Em cem anos, encontramos um regime anticlerical (que muito fez sofrer a Igreja e o Clero), passamos para uma ditadura e, felizmente, vivemos agora num regime democrático. Só neste aspecto político, entramos num oceano imenso de histórias lindas que nunca ficarão escritas nos livros de história.

Em cem anos, passamos de uma sociedade predominantemente rural, monolítica e sacral, com pouca instrução, para uma sociedade mais participativa e criativa, mas, também, mais dessacralizada. Neste aspecto, é um orgulho para nós, enquanto Ouvidoria, saber que esta mudança, se deu no seio da Igreja com a criação da Fundação Maria Isabel Carmo Medeiros, que tinha a seu cargo o Externato da Povoação sob a orientação do nosso segundo Ouvidor, o Mons. João Maurício Amaral Ferreira. Ainda em tempo do Estado Novo já o Externato da Povoação trabalhava com afinco para que todos tivessem acesso ao ensino, independentemente das condições económicas.

No entanto, em vez de continuar a elencar um sem número de acontecimentos que transformaram a nossa Ouvidoria, preferimos recordar uma passagem da Carta aos Hebreus: Jesus Cristo é o mesmo, ontem, hoje e por toda a eternidade.” A mensagem é sempre a mesma, as formas de a apresentar aos corações dos homens e mulheres de todos os tempos e lugares é que vai variando.

AE - Há quem diga que os templos estão vazios. Sente isso na sua Ouvidoria? Considera que esta situação poderá estar relacionada com uma alteração do exercício da fé cristã ou trata-se de uma falta de adaptação por parte de Igreja aos novos desafios das sociedades?

PRP - É evidente que as igrejas nos Açores estão muito mais vazias e a Ouvidoria da Povoação não é excepção. Este fenómeno deve-se, em grande parte, à emigração, mas, a meu ver, deve-se principalmente à falta de compromisso que manifesta na cultura actual.

Se formos honestos, verificaremos que não são só as igrejas que estão mais vazias: as instituições nas nossas freguesias também encontram dificuldades em conseguir gente para as suas direcções, as filarmónicas têm dificuldades em cativar os mais jovens, as associações desportivas têm de fazer um grande esforço para desinstalar os sócios e os jovens, a nível político há um desinteresse bastante generalizado (basta analisar a abstenção), ou seja, actualmente é muito difícil arrancar as pessoas dos seus sofás e da frente da televisão/computador. Vive-se um tempo de um grande comodismo fruto de um individualismo que se sobrepõe ao bem-comum.

A Igreja e a própria sociedade são vítimas deste egoísmo.

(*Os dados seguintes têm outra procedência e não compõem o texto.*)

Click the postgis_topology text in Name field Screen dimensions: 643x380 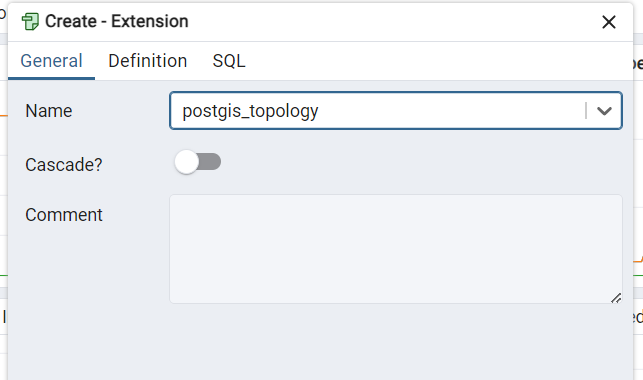tap(250, 111)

Com tudo isto não pretendo ilibar a Igreja das suas responsabilidades; por vezes continuamos com um discurso demasiado “velho” para dar respostas a problemas completamente novos. Mas, repito, não julgo ser esse o principal problema da falta de prática religiosa.

AE- Os fiéis açorianos continuam crentes?

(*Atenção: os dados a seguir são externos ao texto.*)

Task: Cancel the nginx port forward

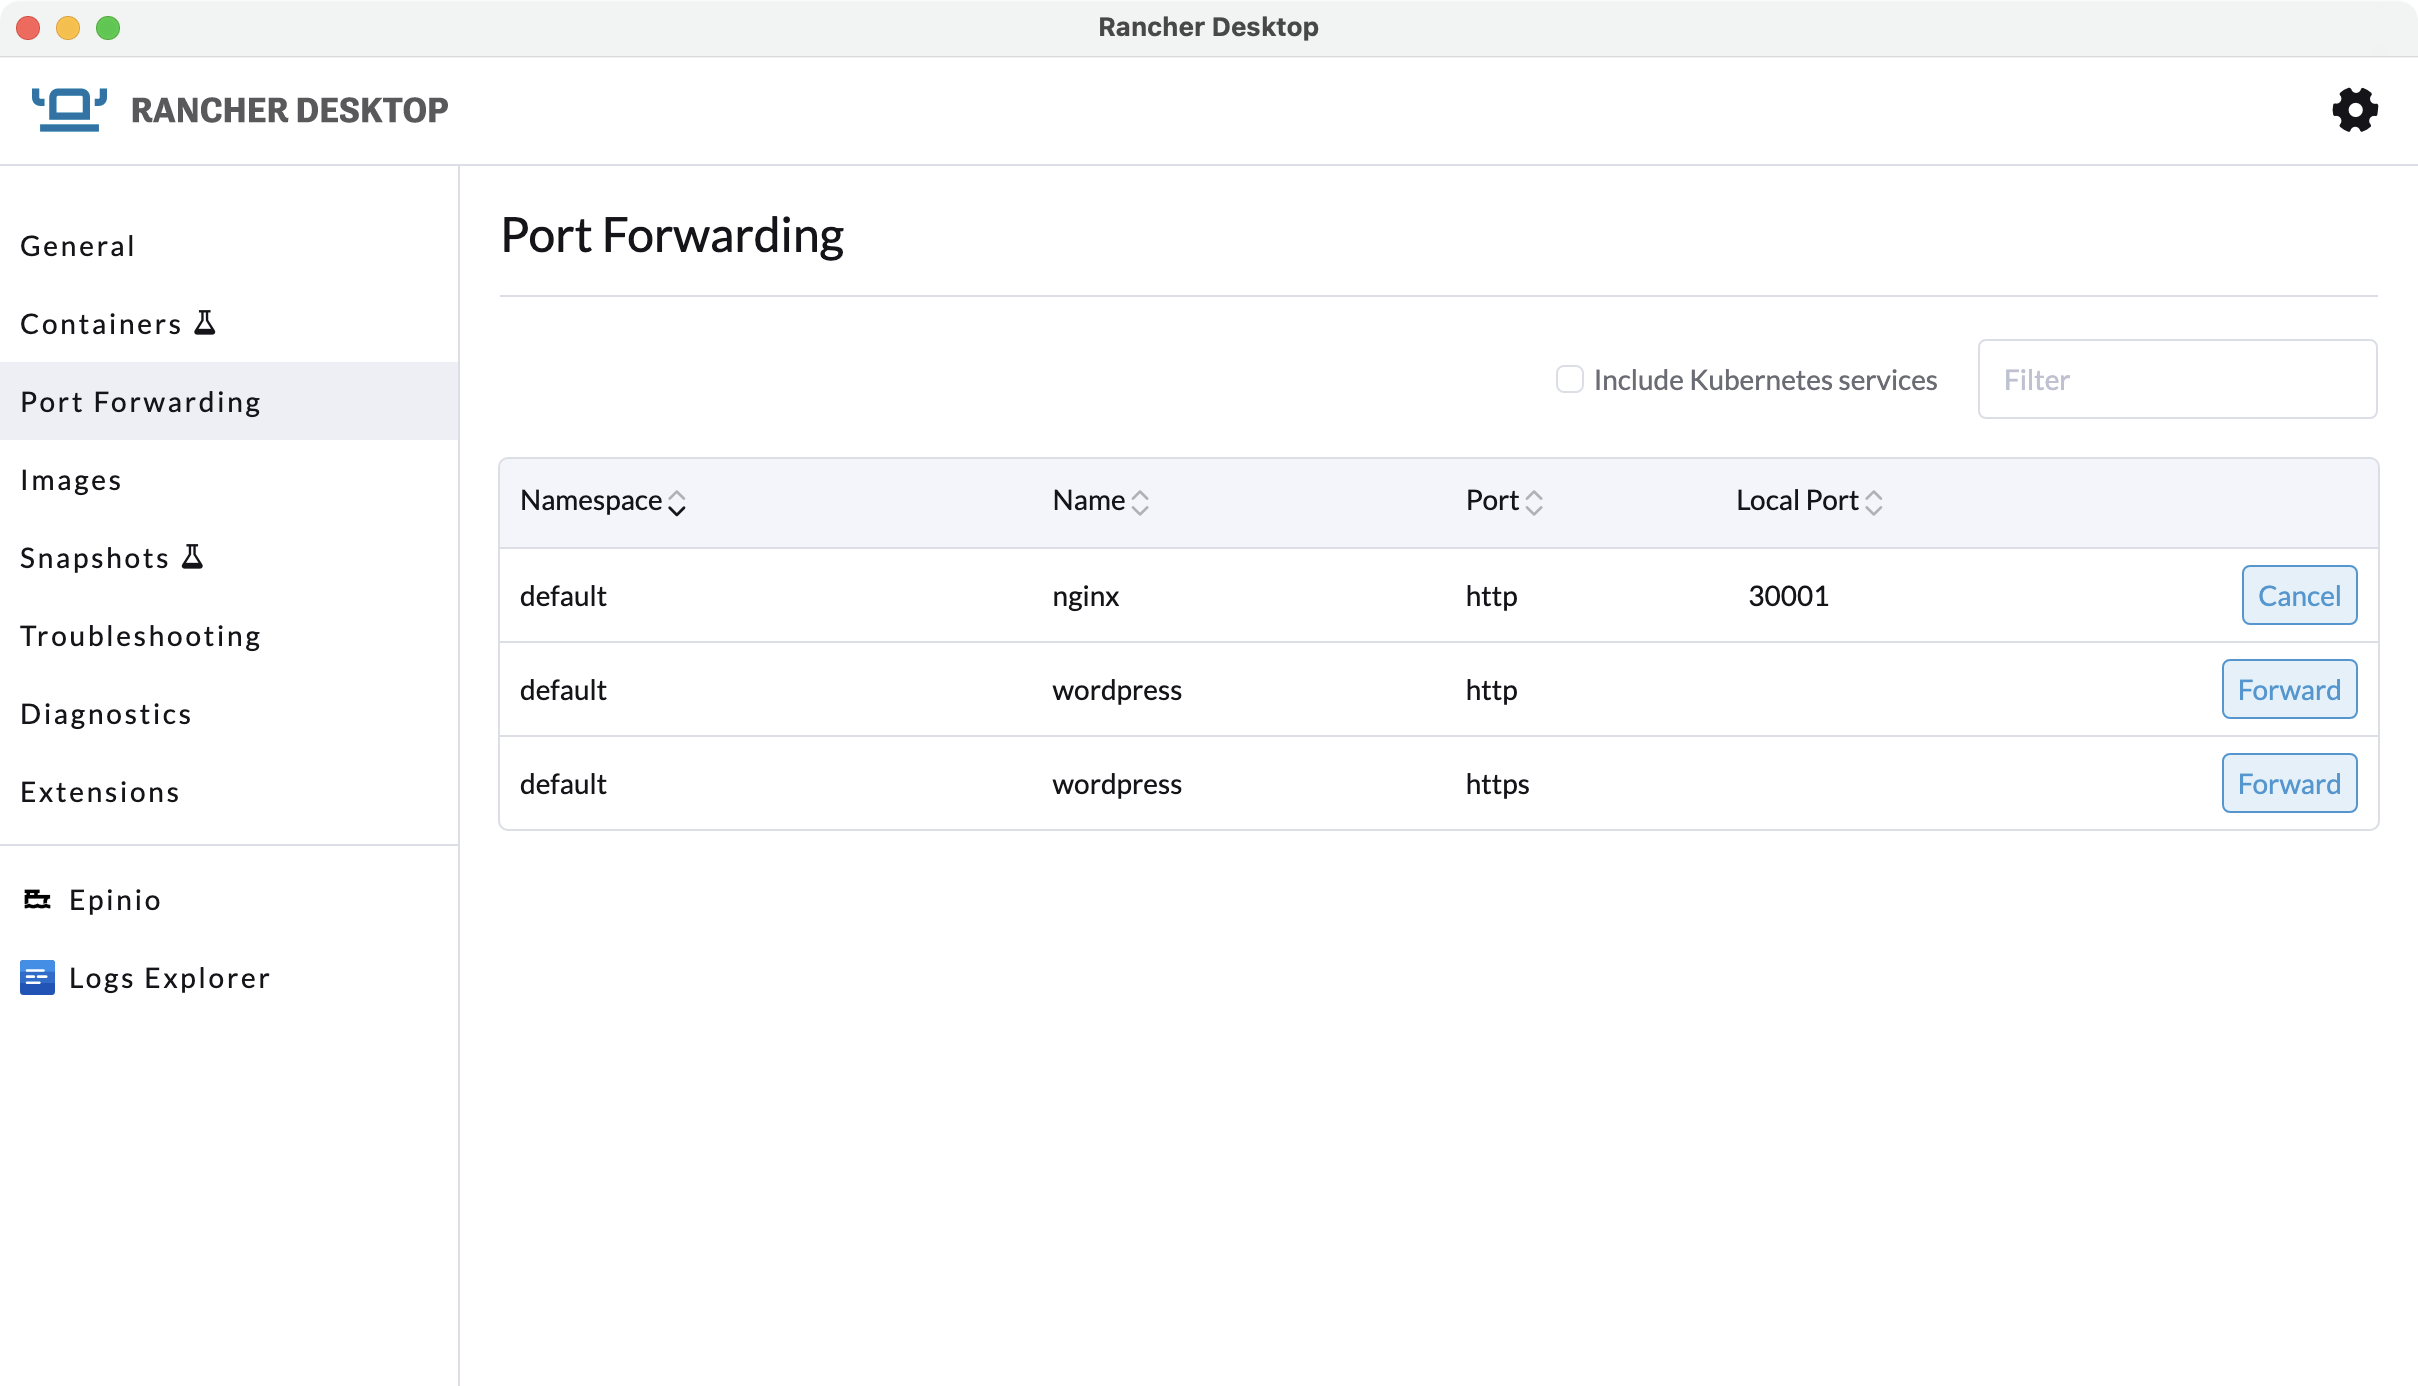Action: (x=2298, y=596)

PRP - Sim, os açorianos continuam bastante religiosos, o que não significa que sejamos bons cristãos, uma vez que ser Cristão implica seguir Cristo e viver o seu projecto.

AE - Como tem a sua Ouvidoria sentido os problemas sociais locais?

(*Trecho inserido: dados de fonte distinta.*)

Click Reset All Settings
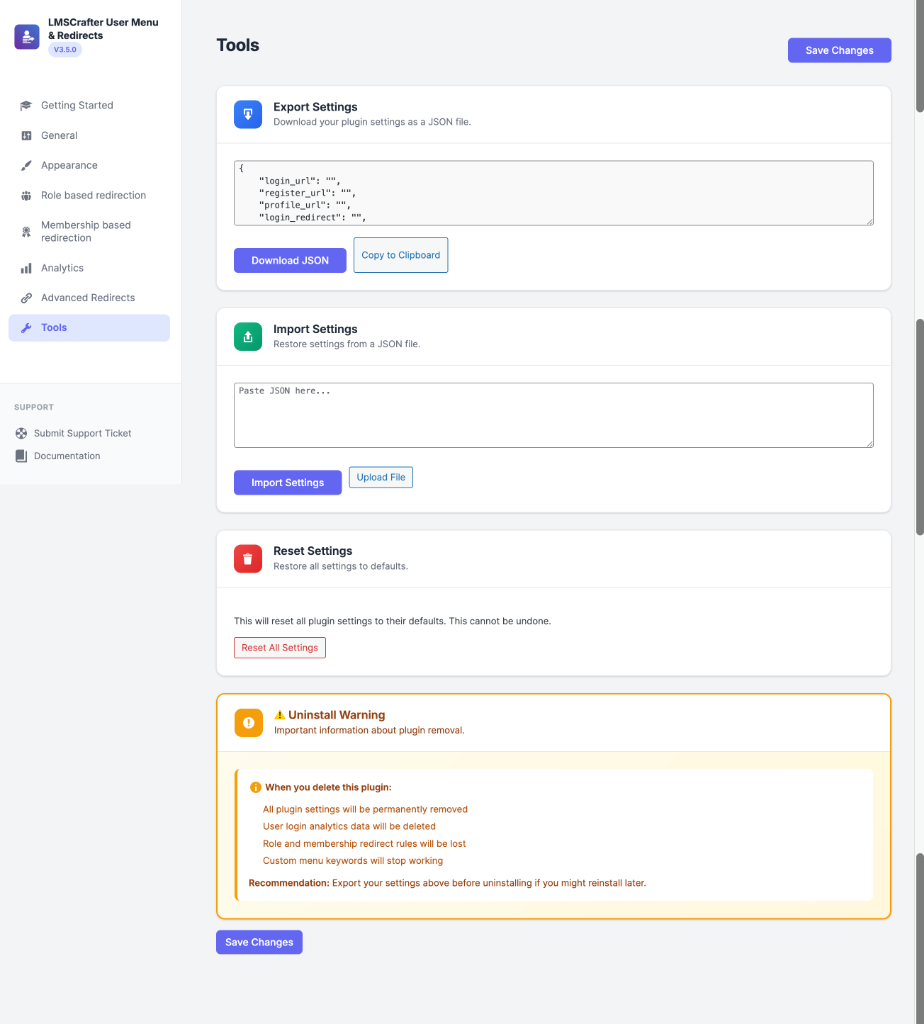924x1024 pixels. (279, 647)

PRP - Graças a Deus na nossa Ouvidoria existem várias instituições que procuram dar resposta aos problemas sociais que vão surgindo: Santa Casa da Misericórdia, Centros Sociais e Paroquiais e o Grupo da Cáritas.

Também a nível do poder local, verdade seja dita, nota-se em todas as paróquias uma grande preocupação em atenuar os efeitos da crise, integrando muitas pessoas em projectos sociais.

No entanto, conversando com a Assistente Social do Centro de Saúde da Povoação no início desta semana, o que nos vai valendo em quase todas as paróquias da Ouvidoria é a vizinhança de proximidade que dá uma resposta rápida a situações desconhecidas pelas instituições. Tenho conhecimento de histórias lindas pela simplicidade e naturalidade com que acontecem. Os vizinhos têm sido uma mais-valia muito notória contra a fome e a solidão dos idosos. Esta cultura profundamente cristã tem sido bastante incentivada pelo clero ao longo desses anos, mas mais ainda neste Ano da Misericórdia em que as Obras de Misericórdia são um tesouro a redescobrir.